Fooled By Google
The Motley Fool adds two more
The Motley Fool, the brokerage news website, is launching another two ETFs. The two will invest in stocks in the Motley’s “recommendation universe”. This universe is built from TMF’s journalists and analysts, whose reporting decides which stocks go into the indexes.
TMFE will track an index of companies that most efficiently put shareholders’ money to work. This is measured using a proprietary scoring system that looks at things like returns on investment, equity and assets. The top 100 stocks are picked and then weighted based on market capitalisation.
Looking at the fund’s holdings, it looks quite a lot like a FANG+ ETF. With the regular tech names – Facebook, Amazon, Microsoft, Nvidia, Google, Visa – taking the top spots.

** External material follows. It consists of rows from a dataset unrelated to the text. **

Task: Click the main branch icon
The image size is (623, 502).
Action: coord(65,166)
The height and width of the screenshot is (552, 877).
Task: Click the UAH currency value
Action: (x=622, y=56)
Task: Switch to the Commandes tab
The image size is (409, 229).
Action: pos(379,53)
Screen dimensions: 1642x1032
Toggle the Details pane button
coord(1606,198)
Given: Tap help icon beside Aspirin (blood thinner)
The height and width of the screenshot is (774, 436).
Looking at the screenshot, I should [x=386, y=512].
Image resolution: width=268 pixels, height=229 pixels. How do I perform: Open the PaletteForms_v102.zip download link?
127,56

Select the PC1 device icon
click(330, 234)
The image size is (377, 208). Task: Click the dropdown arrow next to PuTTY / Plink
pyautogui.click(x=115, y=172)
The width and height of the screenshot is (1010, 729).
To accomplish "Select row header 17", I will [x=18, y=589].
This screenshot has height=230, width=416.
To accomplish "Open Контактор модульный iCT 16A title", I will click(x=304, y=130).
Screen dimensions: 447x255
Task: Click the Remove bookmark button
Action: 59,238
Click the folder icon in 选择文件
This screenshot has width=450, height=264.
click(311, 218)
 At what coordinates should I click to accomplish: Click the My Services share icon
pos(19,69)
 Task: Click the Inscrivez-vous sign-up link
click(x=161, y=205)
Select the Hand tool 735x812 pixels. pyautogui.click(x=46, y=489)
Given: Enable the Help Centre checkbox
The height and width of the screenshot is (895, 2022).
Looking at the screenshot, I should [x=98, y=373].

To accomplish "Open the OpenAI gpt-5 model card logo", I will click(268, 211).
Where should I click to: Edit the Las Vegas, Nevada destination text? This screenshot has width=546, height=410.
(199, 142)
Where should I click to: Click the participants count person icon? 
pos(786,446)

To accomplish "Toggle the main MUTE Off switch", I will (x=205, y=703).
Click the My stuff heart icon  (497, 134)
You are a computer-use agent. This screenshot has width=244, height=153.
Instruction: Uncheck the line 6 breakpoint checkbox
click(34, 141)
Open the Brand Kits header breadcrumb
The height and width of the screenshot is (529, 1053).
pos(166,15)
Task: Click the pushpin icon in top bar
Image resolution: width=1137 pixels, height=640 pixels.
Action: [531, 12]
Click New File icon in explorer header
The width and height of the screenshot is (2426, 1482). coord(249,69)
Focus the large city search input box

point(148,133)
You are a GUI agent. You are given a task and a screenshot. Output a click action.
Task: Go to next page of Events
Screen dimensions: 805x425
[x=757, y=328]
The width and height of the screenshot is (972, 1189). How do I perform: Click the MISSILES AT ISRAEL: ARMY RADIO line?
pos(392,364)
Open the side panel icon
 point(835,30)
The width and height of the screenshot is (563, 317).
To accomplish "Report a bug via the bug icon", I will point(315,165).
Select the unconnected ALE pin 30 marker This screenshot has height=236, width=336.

TMFX invests in small and medium sized US businesses that grace TMF’s recommendation universe. It is called the “next” index because it takes the next largest companies after those in The Motley Fool 100 Index, against which there is already an ETF. The index is market cap weighted and holds 200-odd companies.
Looking at the portfolio, it looks like a pretty standard small and mid-cap line-up.
The funds charge 0.50%. TMF now provides six ETFs.
Analysis – The power of Google
I don’t often read The Motley Fool. From what I’ve read in the past, there seems to be an article template that their content writers continually reuse. The website doesn’t really focus on original reporting or analysis. (Which costs money to produce. Just ask an investment bank like Goldman how much running a team of analysts costs, or Bloomberg how much running a news desk costs). Rather, it produces content based around what people are punching into Google, with a view to farming SEO.
I think this is a perfectly sensible media model. Most media companies have units or divisions within them that also try and maximise their Google footprint. But I’m just not fully sold that there will be any alpha to be found in TMF’s “recommendation universe”. There’s no good evidence that the best of the best analysts at Goldman, Jeffries, Morgan Stanley, etc. can consistently produce alpha. Why should TMF be different? And if TMF’s analysts were reliably producing good stock picks, wouldn’t they want to work at the investment banks, which pay better?
If these ETFs do take off and gather assets, I suspect it will just be yet more testimony to the power of Google.